Guys, A Potential Wife Is Watching
January 16, 2009
Remember how we used to ask that question, "If you were arrested for being a Christian, would there be enough evidence to convict you. In the case of John Paton's father James, his devotional life caught the attention of his eventual wife Mary.In the early part of the 19th Century in Scotland, young Mary Rogerson was a "bright-hearted, high-spirited, patient-toiling and altogether heroic little woman." So says her missionary son John Paton in the story of his time in the New Hebrides.
"For 43 years, she made and kept such a wholesome, independent, God-fearing, and self-reliant life for her family of five sons and six daughters, as constrains me, when I look back on it now, in the light of all I have since seen and known of others far differently situated, almost to worship her memory."
"She had gone with her high spirits and breezy disposition to gladden as their companion, the quiet abode of some grand or great-grand-uncle and aunt, familiarly refered to by all their neighbors as "Old Adam and Eve."
"Their house was on the outskirts of the moor, and life for the young girl there had not probably too much excitement. But one thing had arrested her attention. She had noticed that a young stocking-maker from the "Brig End, "James Paton, the son of William and Janet there, was in the habit of stealing alone into the quiet wood, book in hand, day after day, at certain hours, as if for private study and meditation."
"It was a very excusable curiosity that led the young bright heart of the girl to watch him devoutly reading and hear him reverently reciting (though she knew not then, it was Ralph Erskine's GOSPEL SONNETS, which he could say by heart 60 years afterwards, as he lay on his bed of death); and finally that curiousity awed itself into a holy respect, when she saw him lay aside his broad Scotch bonnet, kneel down under the sheltering wings of some tree, and pour out all his soul in daily prayers to God."

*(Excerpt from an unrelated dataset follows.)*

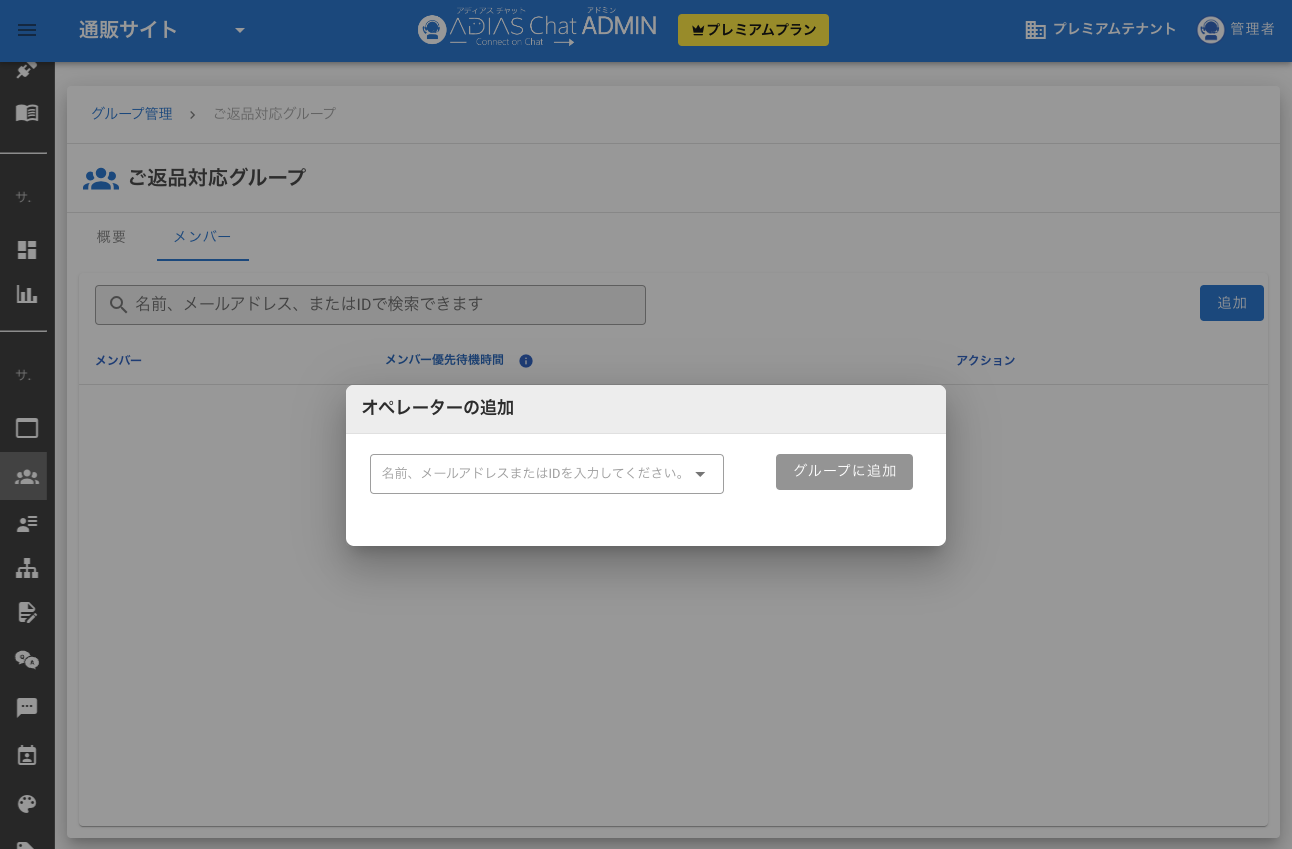
Task: Select the メンバー tab
Action: 202,237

What a way to fall in love! Of course, they eventually married. And that marriage union produced in their oldest child John a man who stood tall under the most extreme of circumstances. Under constant threat of death, he persevered, until eventually a cannibalistic island in the South Pacific was converted to the One True God, being transformed from darkness into light.
Godly offspring indeed.
Newton On Catching A Good Wife
July 7, 2008
A wife of noble character, who can find? Proverbs 31:10Sound advice from John Newton
John Newton, in a letter dated July 15, 1777, refers to a common friend who he says "is in town, very busy about that precious piece of furniture called a wife." And since he's on the topic of marriage, Newton muses about the most important decision of who to marry.
"In Captain Cook's voyage to the South Sea, some fish were caught which looked as well as others, but those who ate of them were poisoned; alas; for the poor man who catches a poisonous wife! There are such to be met with in the matrimonial seas who look passing well to the eye, but a connection with them proves baneful to domestic peace and hurtful to the life of grace. i know two or three people, perhaps a few more, who have great reason to be thankful to Him who sent the fish with the money in its mouth to Peter's hook. He secretly instructed and guided us where to angle; and if we have caught prizes, we owe it not to our own skill, much less to our deserts, but to His goodness."